# Problem to solve
Repeat word for word the part of the palindromic subsequences write-up starting with "Each character S[i]" and going on through "character S[j] out.".

# Document excerpt
---
Description

Given a string S, find the number of different non-empty palindromic subsequences in S, and return that number modulo 10^9 + 7.

A subsequence of a string S is obtained by deleting 0 or more characters from S.

A sequence is palindromic if it is equal to the sequence reversed.

Two sequences A_1, A_2, ... and B_1, B_2, ... are different if there is some i for which A_i != B_i.

Example 1:

Input:
S = 'bccb'
Output: 6
Explanation:
The 6 different non-empty palindromic subsequences are 'b', 'c', 'bb', 'cc', 'bcb', 'bccb'.
Note that 'bcb' is counted only once, even though it occurs twice.

Example 2:

Input:
S = 'abcdabcdabcdabcdabcdabcdabcdabcddcbadcbadcbadcbadcbadcbadcbadcba'
Output: 104860361
Explanation:
There are 3104860382 different non-empty palindromic subsequences, which is 104860361 modulo 10^9 + 7.

Note:

The length of S will be in the range [1, 1000].
Each character S[i] will be in the set {'a', 'b', 'c', 'd'}.

Solution

DP (using 3D array), time

大开眼界的一道题，原来用3D DP好多事情都会迎刃而解。。

Let dp[x][i][j] be the answer for the substring S[i...j] where S[i] == S[j] == 'a'+x. Note that since we only have 4 characters a, b, c, d, thus 0 <= x < 4. The DP formula goes as follows:

If S[i] != 'a'+x, then dp[x][i][j] = dp[x][i+1][j], note that here we leave the first character S[i] in the window out due to our definition of dp[x][i][j].
If S[j] != 'a'+x, then dp[x][i][j] = dp[x][i][j-1], leaving the last character S[j] out.
If S[i] == S[j] == 'a'+x, then dp[x][i][j] = 2 + dp[0][i+1][j-1] + dp[1][i+1][j-1] + dp[2][i+1][j-1] + dp[3][i+1][j-1]. When the first and last characters are the same, we need to count all the distinct palindromes (for each of a,b,c,d) within the sub-window S[i+1][j-1] plus the 2 palindromes contributed by the first and last characters. 注意这里为什么是加2？让我们回归到dp[x][i][j]的定义上，其包含的palindrome的最左和最右字符一定是x，所以推导dp[x][i][j]的时候必须将x放在其头尾，那么就有"x + subPalindromes + x", "xx", "x"这几种情况，加2就显而易见了。

Let n be the length of the input string S, The final answer would be dp[0][0][n-1] + dp[1][0][n-1] + dp[2][0][n-1] + dp[3][0][n-1] mod 1000000007.
---
# Given information
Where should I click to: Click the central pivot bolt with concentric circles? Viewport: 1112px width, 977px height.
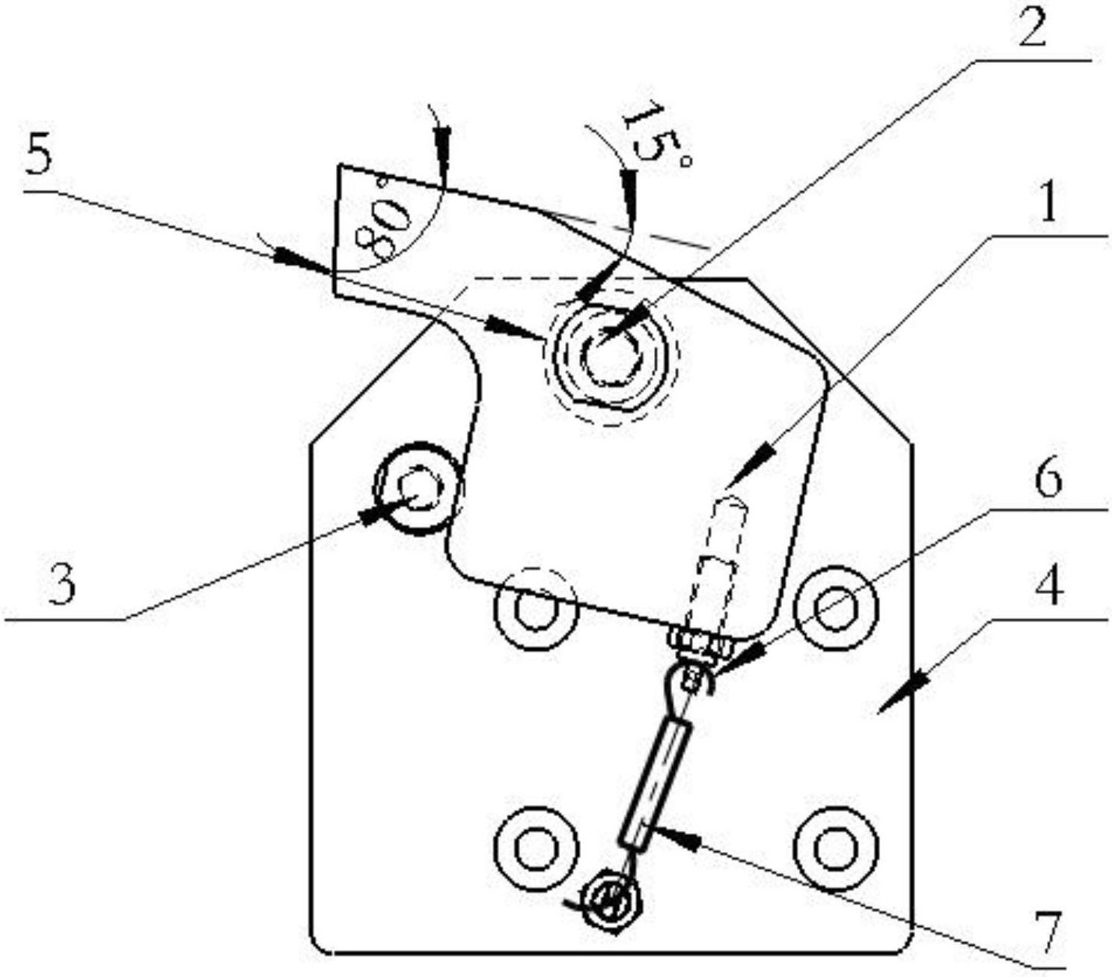[611, 358]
---
# Response to the task
Each character S[i] will be in the set {'a', 'b', 'c', 'd'}.

Solution

DP (using 3D array), time

大开眼界的一道题，原来用3D DP好多事情都会迎刃而解。。

Let dp[x][i][j] be the answer for the substring S[i...j] where S[i] == S[j] == 'a'+x. Note that since we only have 4 characters a, b, c, d, thus 0 <= x < 4. The DP formula goes as follows:

If S[i] != 'a'+x, then dp[x][i][j] = dp[x][i+1][j], note that here we leave the first character S[i] in the window out due to our definition of dp[x][i][j].
If S[j] != 'a'+x, then dp[x][i][j] = dp[x][i][j-1], leaving the last character S[j] out.